[[ RECORD SET, beginning ]]
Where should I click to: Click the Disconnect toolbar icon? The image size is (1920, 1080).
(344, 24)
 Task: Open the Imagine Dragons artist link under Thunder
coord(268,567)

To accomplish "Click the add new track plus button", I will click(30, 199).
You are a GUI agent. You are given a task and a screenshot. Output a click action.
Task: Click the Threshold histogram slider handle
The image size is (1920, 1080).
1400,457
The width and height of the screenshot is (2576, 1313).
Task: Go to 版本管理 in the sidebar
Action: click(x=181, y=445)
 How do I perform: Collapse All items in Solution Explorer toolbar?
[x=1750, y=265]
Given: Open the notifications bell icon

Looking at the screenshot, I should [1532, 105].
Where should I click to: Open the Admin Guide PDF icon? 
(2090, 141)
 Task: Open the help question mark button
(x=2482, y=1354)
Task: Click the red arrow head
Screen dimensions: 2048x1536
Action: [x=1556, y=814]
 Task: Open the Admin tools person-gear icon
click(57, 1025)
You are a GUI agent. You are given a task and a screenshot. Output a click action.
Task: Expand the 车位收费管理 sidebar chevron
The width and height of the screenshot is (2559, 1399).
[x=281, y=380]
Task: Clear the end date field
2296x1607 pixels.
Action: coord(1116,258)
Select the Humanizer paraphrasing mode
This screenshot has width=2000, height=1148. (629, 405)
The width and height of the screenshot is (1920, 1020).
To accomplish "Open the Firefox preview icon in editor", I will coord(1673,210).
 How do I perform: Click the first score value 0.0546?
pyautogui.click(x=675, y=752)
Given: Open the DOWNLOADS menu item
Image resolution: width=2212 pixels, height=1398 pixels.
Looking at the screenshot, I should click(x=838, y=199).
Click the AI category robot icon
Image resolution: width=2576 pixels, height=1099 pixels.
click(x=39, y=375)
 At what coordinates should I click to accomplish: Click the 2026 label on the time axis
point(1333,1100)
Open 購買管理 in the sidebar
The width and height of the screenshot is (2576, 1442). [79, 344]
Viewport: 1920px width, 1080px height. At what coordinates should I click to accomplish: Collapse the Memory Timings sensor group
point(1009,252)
[[ RECORD SET, end ]]
- [THE PROBLEM] The answer must consist of all the entries, copied exactly.

- [RESULT]
Where should I click to: Click the Disconnect toolbar icon? The image size is (1920, 1080).
(344, 24)
 Task: Open the Imagine Dragons artist link under Thunder
coord(268,567)

To accomplish "Click the add new track plus button", I will click(30, 199).
You are a GUI agent. You are given a task and a screenshot. Output a click action.
Task: Click the Threshold histogram slider handle
The image size is (1920, 1080).
1400,457
The width and height of the screenshot is (2576, 1313).
Task: Go to 版本管理 in the sidebar
Action: click(x=181, y=445)
 How do I perform: Collapse All items in Solution Explorer toolbar?
[x=1750, y=265]
Given: Open the notifications bell icon

Looking at the screenshot, I should [1532, 105].
Where should I click to: Open the Admin Guide PDF icon? 
(2090, 141)
 Task: Open the help question mark button
(x=2482, y=1354)
Task: Click the red arrow head
Screen dimensions: 2048x1536
Action: [x=1556, y=814]
 Task: Open the Admin tools person-gear icon
click(57, 1025)
You are a GUI agent. You are given a task and a screenshot. Output a click action.
Task: Expand the 车位收费管理 sidebar chevron
The width and height of the screenshot is (2559, 1399).
[x=281, y=380]
Task: Clear the end date field
2296x1607 pixels.
Action: coord(1116,258)
Select the Humanizer paraphrasing mode
This screenshot has width=2000, height=1148. (629, 405)
The width and height of the screenshot is (1920, 1020).
To accomplish "Open the Firefox preview icon in editor", I will coord(1673,210).
 How do I perform: Click the first score value 0.0546?
pyautogui.click(x=675, y=752)
Given: Open the DOWNLOADS menu item
Image resolution: width=2212 pixels, height=1398 pixels.
Looking at the screenshot, I should click(x=838, y=199).
Click the AI category robot icon
Image resolution: width=2576 pixels, height=1099 pixels.
click(x=39, y=375)
 At what coordinates should I click to accomplish: Click the 2026 label on the time axis
point(1333,1100)
Open 購買管理 in the sidebar
The width and height of the screenshot is (2576, 1442). [79, 344]
Viewport: 1920px width, 1080px height. At what coordinates should I click to accomplish: Collapse the Memory Timings sensor group
point(1009,252)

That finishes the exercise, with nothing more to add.